== Given task ==
Reproduce the passage of the Paradise Lost installation review verbatim, from "Everything about this" to "of the precious.".

== Selected passage ==
■ ■ ■ ■ ■ ■ ■
Vincent Como, Paradise Lost, 2013, Installation shot (Image courtesy of Minus Space)

Vincent Como, Paradise Lost, 2013, Installation shot (Image courtesy of Minus Space)

Vincent Como, Paradise Lost, 2013, Installation shot, (image courtesy of Minus Space)

Vincent Como, Paradise Lost, 2013, Installation shot, (image courtesy of Minus Space)

The namesake of Como’s new body of work borrows from John Milton’s epic poem Paradise Lost (1667), which chronicles the Biblical story of the fall of humankind, the temptation of Adam and Eve by the fallen angel Satan, and their subsequent expulsion from the Garden of Eden. The series consists of fifteen monochrome paintings (of which eight are currently on exhibition) executed in methods employed by Old Masters. Each work boasts successive layers of warm and cool black pigment glazes that are then heavily varnished to create a rich visual pictorial plane. Installed directly below each picture is a shelf that inhabits varying numbers of lit black tapers.  As the flames burn, sooty vapors and smoky embers slowly rise and lap at the luscious patina of the reflective canvases. Simultaneously, as the candles shed heat, they generate overgrown mountains of wax that drizzle down into jagged canopies of stalactites.  Positioned underneath each installation are small white plinths that serve as inverted drawbridges, collecting a murky moat of afterburn from above.

Vincent Como, Paradise Lost, 2013, Installation shot, Minus Space

Vincent Como, Paradise Lost, 2013, Installation shot, Minus Space

Everything about this installation strangulates the vein of tradition. These paintings are meant to be covered with wax and soot.  They emit an irregular soundtrack comprised of pops, snaps and sizzles. Gaps between wax spindles and their splattered plinths break lines and extend ideas like enjambment in a poetic verse.  As the works continue to smolder and burn, they further divorce themselves from modernism, regenerate, and then reposition themselves onto a new a rung in the canon of art history. That these objects are in a constant state of flux, they function as catalysts.  Como offers “The works are not only meant to challenge the viewer’s sense of history, memory, evolution, and transcendence, but also their grasp of the precious.
■ ■ ■ ■ ■ ■ ■
== Data shown ==
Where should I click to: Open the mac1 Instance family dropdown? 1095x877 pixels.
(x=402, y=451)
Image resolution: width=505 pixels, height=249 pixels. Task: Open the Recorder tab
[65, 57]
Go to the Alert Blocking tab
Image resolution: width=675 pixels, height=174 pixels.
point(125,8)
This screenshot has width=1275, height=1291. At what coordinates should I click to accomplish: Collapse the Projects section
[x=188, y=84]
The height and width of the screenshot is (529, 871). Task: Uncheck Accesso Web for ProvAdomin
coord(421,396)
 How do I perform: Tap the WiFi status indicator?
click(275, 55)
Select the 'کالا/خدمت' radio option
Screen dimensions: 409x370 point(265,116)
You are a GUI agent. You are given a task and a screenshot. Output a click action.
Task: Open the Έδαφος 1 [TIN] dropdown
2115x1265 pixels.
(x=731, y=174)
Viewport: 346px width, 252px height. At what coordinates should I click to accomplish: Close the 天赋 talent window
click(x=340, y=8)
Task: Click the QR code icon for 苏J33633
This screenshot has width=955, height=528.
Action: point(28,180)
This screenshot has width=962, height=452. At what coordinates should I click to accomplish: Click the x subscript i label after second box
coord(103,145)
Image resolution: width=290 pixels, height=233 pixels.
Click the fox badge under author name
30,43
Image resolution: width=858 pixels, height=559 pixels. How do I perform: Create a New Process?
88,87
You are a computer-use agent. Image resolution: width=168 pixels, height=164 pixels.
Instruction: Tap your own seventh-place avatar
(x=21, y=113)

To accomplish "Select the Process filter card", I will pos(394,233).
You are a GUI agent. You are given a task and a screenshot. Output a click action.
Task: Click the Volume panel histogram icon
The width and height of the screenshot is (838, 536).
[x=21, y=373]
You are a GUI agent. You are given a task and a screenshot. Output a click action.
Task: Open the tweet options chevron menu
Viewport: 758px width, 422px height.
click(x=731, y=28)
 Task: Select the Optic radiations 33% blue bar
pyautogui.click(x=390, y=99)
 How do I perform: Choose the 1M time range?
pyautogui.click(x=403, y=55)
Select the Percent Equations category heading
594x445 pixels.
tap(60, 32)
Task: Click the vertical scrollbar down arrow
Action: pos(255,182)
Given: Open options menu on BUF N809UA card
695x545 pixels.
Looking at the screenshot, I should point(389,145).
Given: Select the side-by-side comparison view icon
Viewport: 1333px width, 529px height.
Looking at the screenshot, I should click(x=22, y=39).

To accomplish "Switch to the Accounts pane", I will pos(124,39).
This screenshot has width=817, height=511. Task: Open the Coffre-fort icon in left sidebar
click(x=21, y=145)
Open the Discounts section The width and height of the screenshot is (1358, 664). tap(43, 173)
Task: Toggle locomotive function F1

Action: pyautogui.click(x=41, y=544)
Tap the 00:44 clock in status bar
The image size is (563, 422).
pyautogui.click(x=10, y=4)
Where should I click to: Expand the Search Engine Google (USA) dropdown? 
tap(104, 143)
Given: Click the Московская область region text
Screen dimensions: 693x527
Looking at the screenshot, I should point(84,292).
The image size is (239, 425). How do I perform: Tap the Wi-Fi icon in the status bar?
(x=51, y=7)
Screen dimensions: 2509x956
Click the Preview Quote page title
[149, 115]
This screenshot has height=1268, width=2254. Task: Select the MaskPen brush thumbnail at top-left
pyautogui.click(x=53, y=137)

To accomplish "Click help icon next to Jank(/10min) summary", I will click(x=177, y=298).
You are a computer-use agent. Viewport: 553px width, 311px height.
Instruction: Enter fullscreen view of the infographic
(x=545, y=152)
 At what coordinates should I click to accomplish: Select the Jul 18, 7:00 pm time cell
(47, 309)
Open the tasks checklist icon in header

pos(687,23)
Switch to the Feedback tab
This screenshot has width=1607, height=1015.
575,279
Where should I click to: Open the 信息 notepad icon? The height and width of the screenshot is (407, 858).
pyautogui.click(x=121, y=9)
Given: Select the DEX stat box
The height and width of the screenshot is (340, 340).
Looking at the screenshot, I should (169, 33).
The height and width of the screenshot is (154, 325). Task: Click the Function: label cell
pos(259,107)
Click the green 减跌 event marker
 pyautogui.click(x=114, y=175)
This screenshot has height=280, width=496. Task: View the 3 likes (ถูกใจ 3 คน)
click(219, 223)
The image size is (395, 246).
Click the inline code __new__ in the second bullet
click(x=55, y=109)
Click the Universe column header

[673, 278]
■ ■ ■ ■ ■ ■ ■
== Full output ==
Everything about this installation strangulates the vein of tradition. These paintings are meant to be covered with wax and soot.  They emit an irregular soundtrack comprised of pops, snaps and sizzles. Gaps between wax spindles and their splattered plinths break lines and extend ideas like enjambment in a poetic verse.  As the works continue to smolder and burn, they further divorce themselves from modernism, regenerate, and then reposition themselves onto a new a rung in the canon of art history. That these objects are in a constant state of flux, they function as catalysts.  Como offers “The works are not only meant to challenge the viewer’s sense of history, memory, evolution, and transcendence, but also their grasp of the precious.